Now Save Your Valuable Money using These 5 Simple Tips
Saving is a concept that all of us have heard of, we grow up looking at our parents or guardians saving up money and when we ourselves grow up, we try to do the same. While saving money is quite simple, what many people are not aware of is that if you do it the right way, you can maximize your money-saving potential.
Tip #1: Formulate a strategy
What is the right way of saving money? Doing it strategically.
How to save money strategically?
Whenever you do something with a proper strategy, you are bound to get better results. The same applies to saving. If you follow the proper strategy of saving money then you can save more efficiently and meet your financial goals in a better manner.

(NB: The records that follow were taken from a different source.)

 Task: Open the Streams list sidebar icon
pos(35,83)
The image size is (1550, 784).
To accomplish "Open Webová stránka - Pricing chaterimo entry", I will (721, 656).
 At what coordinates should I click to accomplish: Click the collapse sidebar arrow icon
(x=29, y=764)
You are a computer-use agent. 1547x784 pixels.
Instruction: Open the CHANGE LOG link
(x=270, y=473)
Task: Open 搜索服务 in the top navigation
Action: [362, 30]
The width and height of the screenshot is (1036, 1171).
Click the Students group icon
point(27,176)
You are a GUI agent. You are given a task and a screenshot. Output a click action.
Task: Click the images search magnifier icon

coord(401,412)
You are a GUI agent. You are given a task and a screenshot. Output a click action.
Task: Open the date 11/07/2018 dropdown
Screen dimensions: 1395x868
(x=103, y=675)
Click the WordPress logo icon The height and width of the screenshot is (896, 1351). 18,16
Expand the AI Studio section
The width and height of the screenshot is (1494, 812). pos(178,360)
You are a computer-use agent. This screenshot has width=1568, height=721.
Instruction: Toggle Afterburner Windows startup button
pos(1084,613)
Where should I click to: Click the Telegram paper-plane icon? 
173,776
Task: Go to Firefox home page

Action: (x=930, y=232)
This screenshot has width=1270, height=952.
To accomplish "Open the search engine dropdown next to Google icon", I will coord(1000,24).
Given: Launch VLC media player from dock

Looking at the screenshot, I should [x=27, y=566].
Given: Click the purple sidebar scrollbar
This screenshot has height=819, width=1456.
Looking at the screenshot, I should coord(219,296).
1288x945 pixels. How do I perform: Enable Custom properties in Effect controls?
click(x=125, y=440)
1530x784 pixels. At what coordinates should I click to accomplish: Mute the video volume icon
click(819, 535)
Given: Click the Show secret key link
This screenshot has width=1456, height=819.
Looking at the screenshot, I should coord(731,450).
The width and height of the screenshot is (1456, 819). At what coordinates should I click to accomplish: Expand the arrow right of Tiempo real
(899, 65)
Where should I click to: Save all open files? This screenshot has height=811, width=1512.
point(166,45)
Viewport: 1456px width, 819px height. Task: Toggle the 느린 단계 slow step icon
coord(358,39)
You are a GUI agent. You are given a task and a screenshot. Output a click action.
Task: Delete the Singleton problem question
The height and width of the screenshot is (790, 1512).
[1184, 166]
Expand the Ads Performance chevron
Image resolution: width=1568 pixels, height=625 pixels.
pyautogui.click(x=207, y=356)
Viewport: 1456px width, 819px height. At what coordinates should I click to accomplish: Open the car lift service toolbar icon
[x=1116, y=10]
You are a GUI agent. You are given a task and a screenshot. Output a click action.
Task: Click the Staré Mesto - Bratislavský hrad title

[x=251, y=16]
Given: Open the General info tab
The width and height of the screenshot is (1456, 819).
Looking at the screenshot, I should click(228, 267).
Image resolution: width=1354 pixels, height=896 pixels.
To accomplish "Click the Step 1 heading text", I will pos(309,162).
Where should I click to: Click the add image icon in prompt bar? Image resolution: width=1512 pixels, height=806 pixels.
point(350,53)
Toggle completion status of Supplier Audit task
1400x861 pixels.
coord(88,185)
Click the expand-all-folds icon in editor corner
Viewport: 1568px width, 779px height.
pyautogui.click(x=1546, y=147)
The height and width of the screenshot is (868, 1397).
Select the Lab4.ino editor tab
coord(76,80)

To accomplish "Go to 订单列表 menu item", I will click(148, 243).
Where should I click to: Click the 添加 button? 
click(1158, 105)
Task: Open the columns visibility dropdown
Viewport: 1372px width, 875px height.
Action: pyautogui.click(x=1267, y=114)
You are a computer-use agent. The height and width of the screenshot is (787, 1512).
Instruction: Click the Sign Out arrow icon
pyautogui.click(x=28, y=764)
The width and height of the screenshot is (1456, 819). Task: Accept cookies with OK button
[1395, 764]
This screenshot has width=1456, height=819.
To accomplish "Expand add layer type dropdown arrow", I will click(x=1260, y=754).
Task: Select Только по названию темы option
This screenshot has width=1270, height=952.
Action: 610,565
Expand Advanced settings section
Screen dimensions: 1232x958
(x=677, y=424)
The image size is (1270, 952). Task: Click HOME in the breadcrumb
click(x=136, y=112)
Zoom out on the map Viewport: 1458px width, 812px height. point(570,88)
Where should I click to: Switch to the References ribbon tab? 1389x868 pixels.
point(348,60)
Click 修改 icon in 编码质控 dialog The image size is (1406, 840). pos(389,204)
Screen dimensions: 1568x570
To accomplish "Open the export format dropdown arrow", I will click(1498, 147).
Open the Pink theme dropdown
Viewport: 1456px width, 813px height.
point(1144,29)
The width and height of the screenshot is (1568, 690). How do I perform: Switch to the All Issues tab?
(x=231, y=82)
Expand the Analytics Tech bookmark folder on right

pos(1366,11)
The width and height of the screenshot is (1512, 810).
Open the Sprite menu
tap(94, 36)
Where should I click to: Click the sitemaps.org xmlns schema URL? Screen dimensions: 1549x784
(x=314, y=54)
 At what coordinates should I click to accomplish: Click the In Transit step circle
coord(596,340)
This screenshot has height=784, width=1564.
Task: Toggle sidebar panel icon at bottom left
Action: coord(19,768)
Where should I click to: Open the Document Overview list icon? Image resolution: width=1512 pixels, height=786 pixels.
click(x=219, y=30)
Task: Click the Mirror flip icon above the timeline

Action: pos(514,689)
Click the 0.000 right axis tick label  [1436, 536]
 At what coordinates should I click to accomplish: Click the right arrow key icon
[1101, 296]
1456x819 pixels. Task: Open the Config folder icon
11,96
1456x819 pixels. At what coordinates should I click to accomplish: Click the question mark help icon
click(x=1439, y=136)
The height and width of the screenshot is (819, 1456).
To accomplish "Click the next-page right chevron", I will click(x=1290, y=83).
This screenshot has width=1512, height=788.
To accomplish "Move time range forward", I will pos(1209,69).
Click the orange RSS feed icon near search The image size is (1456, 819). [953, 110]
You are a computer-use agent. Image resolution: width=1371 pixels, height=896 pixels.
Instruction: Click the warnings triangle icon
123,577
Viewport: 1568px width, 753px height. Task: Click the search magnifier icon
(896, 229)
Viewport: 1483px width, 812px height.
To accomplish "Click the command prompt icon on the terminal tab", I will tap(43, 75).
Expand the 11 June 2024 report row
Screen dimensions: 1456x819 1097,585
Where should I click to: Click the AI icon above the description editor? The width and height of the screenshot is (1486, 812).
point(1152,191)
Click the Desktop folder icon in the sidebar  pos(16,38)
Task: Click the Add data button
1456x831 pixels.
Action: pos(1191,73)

Also See: 10 Fool-Proof Ways To Save Money
Tip #2: Use Budgets
In order to save money strategically, first you will need to create a budget. This has been discussed numerous time before on this blog. A budget is going to make financial planning easier for you. It may sound like a cliched thing to do in 2021 but you can search around the web and find out for yourself.
Now you don’t have to sit down with a pen and paper to do it yourself. This is 2021, the fintech revolution happened in the last decade. You can simply download any financial planning application and use it to help you create your budget.
A budget is basically required so that you can determine your saving and spending rate. Once you know these rates, you can now start to build up your financial management strategy.
So let us assume that you have created your first budget and now you have found out that your saving rate is 10%, which means that your spending rate is 90%. So if your monthly income is say AUD 7000 then you are spending AUD 6300 and saving AUD 700
If this is your starting point, you need to work your way up from here.
Tip #3: Prioritize
Whatever your base rate of savings it, you will need to improve it. Once again your budget is going to help you here. If you use any app, then you can quickly pull up a list of your expenditures. You can also create the list of your expenditures yourself.
Which ever method you choose, make sure to prioritize the list. If you are looking to increase your savings, then it will be better to prioritize the list in terms of the need to pay back. For instance your expenditure list may look like this
- Auto loan
- Utility bills
- Credit card debt
- Tv subscription
- Miscellaneous expenses
Once you have a list it will be easier to determine where you can save the most from. If we look at the list we have then saving any money on mortgage, auto loan and credit card debt is not an option. You will have to make the contractual repayments, unless you are willing to negotiate for a lower rate but that`s a different topic. Lower rate increases the term limit so in the end you end up paying more or less the same amount.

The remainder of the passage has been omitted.